Contribution of mammalian target of rapamycin in the pathophysiology of cirrhotic cardiomyopathy

Figure 1 Histological change in liver tissue of CCl₄-induced cirrhotic rats (hematoxylin and eosin; magnification × 100 and × 400). A: Focal hepatocellular necrosis, apoptotic cells, and patchy inflammatory cell infiltration along with central vein dilation are observed; B: Fatty degeneration areas are clearly seen; C: Inflammatory cell infiltration into the portal tract.

Figure 2 QT interval in control and CCl₄-induced cirrhotic rats treated with normal saline or rapamycin (2 mg/kg). QT intervals were defined as corrected QT (QT_c) using Bazett’s formula. The data are expressed as the mean ± SD. ^eP < 0.001 vs control/normal saline group; ^bP < 0.01 vs control/rapamycin and cirrhotic/saline group.

Figure 3 Contractile force in response to β-adrenergic stimulation in cirrhotic and control rats treated with normal saline or rapamycin (2 mg/kg).

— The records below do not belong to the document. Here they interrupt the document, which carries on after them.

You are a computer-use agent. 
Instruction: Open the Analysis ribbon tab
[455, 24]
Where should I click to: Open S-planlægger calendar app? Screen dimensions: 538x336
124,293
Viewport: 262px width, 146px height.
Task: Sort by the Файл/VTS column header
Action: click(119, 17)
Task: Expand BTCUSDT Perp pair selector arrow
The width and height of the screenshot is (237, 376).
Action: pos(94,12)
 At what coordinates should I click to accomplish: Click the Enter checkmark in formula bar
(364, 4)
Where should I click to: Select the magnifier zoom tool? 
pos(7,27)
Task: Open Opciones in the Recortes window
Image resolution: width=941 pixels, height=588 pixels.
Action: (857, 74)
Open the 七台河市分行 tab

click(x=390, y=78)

Inotropic responsiveness to β-adrenergic stimulation with isoproterenol in the isolated papillary muscle from cirrhotic and control rats treated with normal saline or rapamycin (2 mg/kg) was analyzed to determine the contractile force (% of basal). The data are expressed as the mean ± SD. Maximal response (R_max) in the CCl₄-induced cirrhotic rats was significantly lower than the other groups. There were no significant differences in EC₅₀ values among the four studied groups. ^fP < 0.001 vs the control group receiving normal saline; ^gP < 0.001 vs the cirrhosis group receiving normal saline; ^aP < 0.05, ^bP < 0.01, ^eP < 0.001 vs the cirrhotic group receiving normal saline in that concentration.

Figure 4 Left ventricular tumor necrosis factor-α levels in control and CCl₄-induced cirrhotic rats treated with normal saline or rapamycin (2 mg/kg). The data are expressed as the mean ± SD. ^eP < 0.001 vs control/normal saline group; ^fP < 0.001 vs cirrhosis/normal saline group. TNF-α: Tumor necrosis factor-α.

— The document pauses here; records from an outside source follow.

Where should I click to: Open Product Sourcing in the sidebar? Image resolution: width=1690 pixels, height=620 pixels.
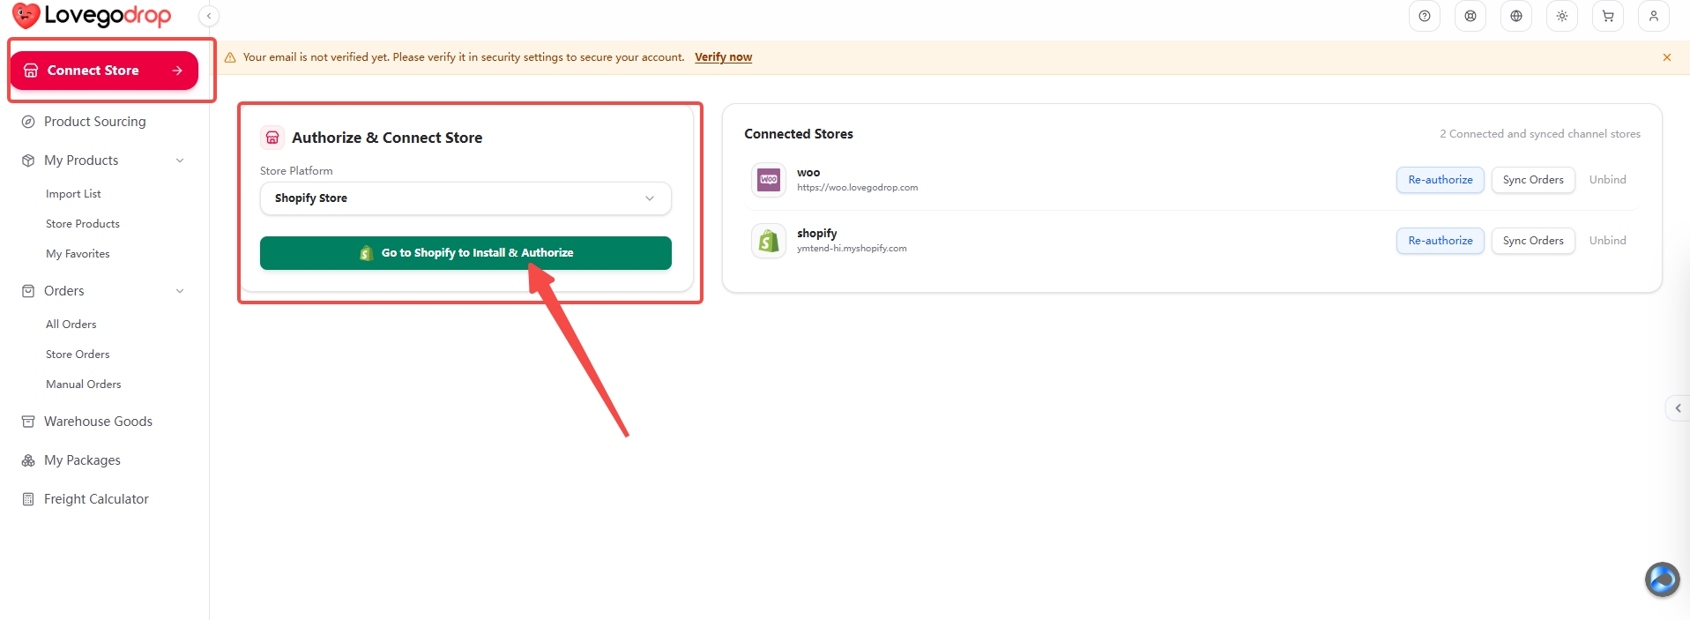pos(94,122)
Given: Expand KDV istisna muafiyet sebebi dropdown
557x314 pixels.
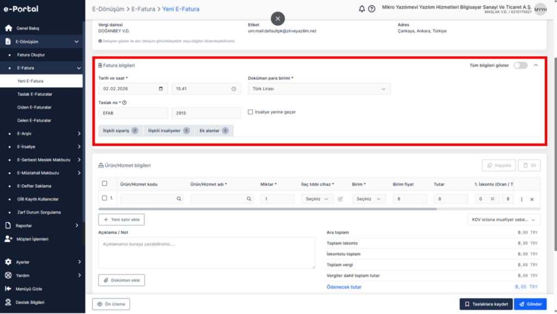Looking at the screenshot, I should pyautogui.click(x=503, y=219).
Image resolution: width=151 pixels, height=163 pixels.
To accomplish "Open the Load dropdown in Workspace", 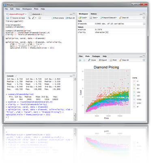I will (83, 18).
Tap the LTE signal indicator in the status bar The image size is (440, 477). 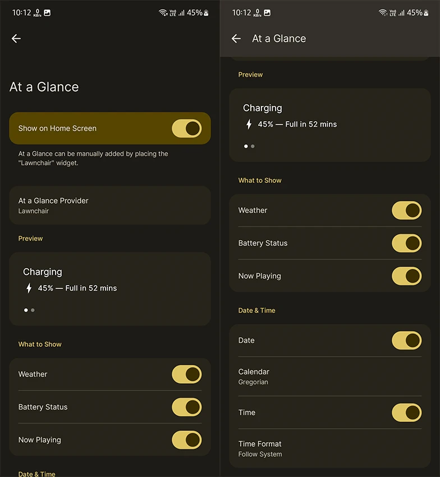[x=172, y=12]
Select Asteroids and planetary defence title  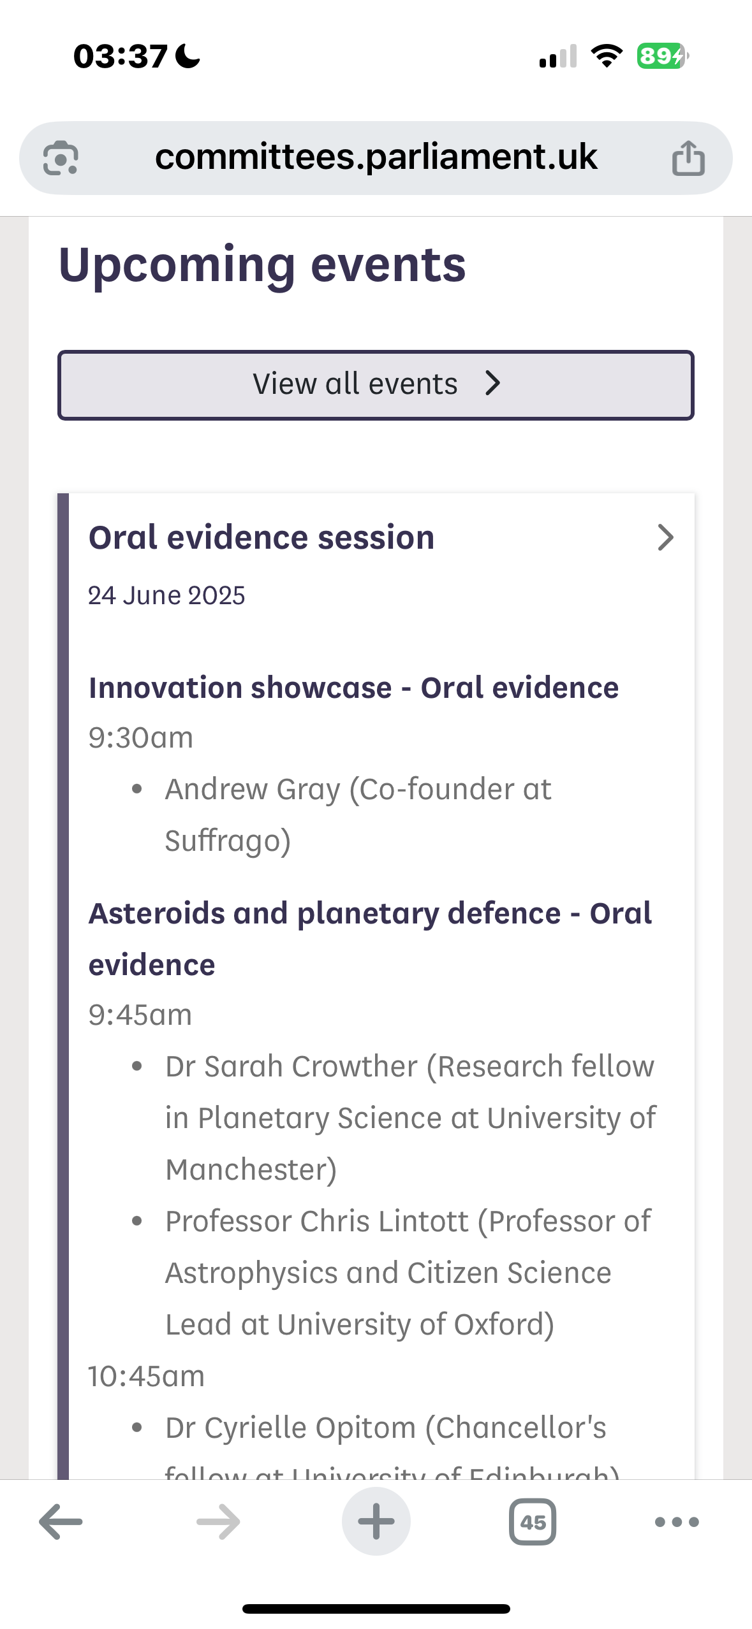370,938
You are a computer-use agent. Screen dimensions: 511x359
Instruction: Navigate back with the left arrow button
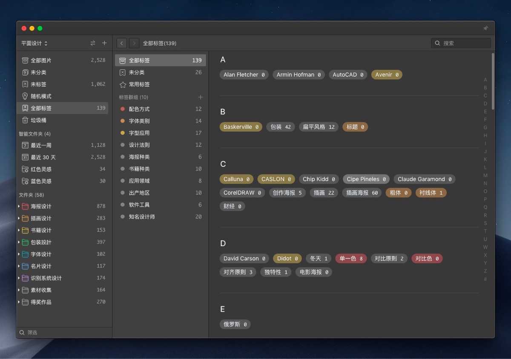[122, 43]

Figure 5 Western blot analysis of p-mammalian target of rapamycin protein in the left ventricles of control and CCl₄-induced cirrhotic rats treated with normal saline or rapamycin (2 mg/kg). The upper panels demonstrate the representative immunoblots of p-mTOR and glyceraldehyde 3 phosphate dehydrogenase (GAPDH) proteins in the control, control + rapamycin, cirrhotic and cirrhotic + rapamycin. The lower panel shows the densitometric analysis after normalization with GAPDH. Values are expressed as p-mTOR/GAPDH ratio (%) and normalized to the control group receiving normal saline (mean ± SD). ^aP < 0.05 vs the other three groups; NS: Non-significant.

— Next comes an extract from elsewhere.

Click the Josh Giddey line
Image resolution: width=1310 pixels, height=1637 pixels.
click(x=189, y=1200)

Figure 6 Immunohistochemical staining for p-mTOR in the ventricles of the rats in the following groups: control, cirrhotic, control + rapamycin and cirrhotic + rapamycin (× 400 magnification). Human gastric tissue was used as the positive control. Note the increased immunostaining of p-mTOR in the myocytes of the rats with cirrhosis. No significant immunostaining was localized to the cardiomyocytes of the untreated cirrhotic rats. In contrast, treatment with rapamycin caused significant immunostaining in the cardiomyocytes of the cirrhotic rats. The black arrows indicate to the p-mTOR immunoblots in rat ventricles.